At the time of a heart attack, the heart cells are deprived of oxygen which known as hypoxia. This low oxygen supply causes the mitochondria, the powerhouse, to break down bringing about cell impairing which is followed by heart failure. The entire processes stepwise details still remain unclear. At present, researchers from the National Institute for Physiological Sciences have publicized how filamin A, a vital factor of the cell skeleton, intermingles in the company of the protein Drp1 in hypoxic circumstances to assist mitochondrial fission.

The researchers have proved their research after through studying of mouse or rat models having heart attacks and analyzing the filamin A and Drp1’s actions in various conditions. The researchers have been able to find that the cilnidipine drug can aid in keeping this damaging process at bay.

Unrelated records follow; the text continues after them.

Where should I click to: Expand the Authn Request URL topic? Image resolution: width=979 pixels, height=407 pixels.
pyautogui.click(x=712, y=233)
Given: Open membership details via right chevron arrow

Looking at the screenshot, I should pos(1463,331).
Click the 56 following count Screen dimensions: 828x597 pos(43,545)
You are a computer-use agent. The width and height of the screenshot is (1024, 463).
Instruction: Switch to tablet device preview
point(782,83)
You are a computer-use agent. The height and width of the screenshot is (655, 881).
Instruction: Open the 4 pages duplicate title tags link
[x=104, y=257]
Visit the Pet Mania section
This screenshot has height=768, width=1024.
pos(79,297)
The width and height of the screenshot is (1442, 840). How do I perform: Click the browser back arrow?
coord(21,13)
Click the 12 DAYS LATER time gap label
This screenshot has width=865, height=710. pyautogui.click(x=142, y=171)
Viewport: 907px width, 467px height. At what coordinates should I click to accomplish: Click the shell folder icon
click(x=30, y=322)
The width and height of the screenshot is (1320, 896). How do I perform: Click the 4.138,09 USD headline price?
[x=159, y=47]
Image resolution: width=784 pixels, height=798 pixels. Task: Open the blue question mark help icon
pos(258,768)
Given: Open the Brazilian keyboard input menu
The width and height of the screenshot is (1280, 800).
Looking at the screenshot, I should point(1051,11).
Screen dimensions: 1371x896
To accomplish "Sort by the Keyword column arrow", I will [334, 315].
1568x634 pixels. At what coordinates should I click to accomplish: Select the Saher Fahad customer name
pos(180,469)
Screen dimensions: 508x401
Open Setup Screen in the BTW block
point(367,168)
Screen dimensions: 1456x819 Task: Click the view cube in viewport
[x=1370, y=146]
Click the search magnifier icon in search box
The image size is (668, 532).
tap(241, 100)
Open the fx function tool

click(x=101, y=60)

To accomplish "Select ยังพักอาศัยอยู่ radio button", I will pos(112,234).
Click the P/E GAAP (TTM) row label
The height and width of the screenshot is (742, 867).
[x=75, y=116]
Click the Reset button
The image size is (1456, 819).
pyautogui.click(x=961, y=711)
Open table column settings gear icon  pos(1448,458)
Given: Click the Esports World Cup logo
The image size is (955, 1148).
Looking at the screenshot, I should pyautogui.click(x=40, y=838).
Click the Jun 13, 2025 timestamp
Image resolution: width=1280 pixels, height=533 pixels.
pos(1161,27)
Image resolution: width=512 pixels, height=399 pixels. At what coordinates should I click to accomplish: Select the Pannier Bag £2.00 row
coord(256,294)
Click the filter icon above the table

According to Motohiro Nishida, the cell skeleton’s vital factor helps Drp1 to bond to the mitochondria in the usual cases but when the oxygen supply is depleted then the Drp1 binding process is increased which is followed by fragmentation of the mitochondria. The detailed investigation using immunochemical methods, surgical procedures, and sub-cellular components analysis has helped determine that the hypoxic stress tends to activate the filamin A and Drp1 interaction and in turn boosts Drp1 activity which finally causes a heart attack.

The skeleton of the entire mechanism is still vague and requires more research before jumping into conclusions. However, the Drp1’s role in fragmentation of mitochondria has been confirmed by the current study. The drug cilnidipine is confirmed to save the heart cells from damage. This is a miracle drug as there are no other clinically applicable drugs that can control the mitochondrial fission progression in heart disease. This study can definitely help the future research aiming in curbing mitochondrial fission. A team of physicians, geneticists, and biologists from the University of Arizona have together found that the people with a unique genetic factor, rs17114036, tend to remain resistant to plaque formation and also have a low risk developing coronary artery disease.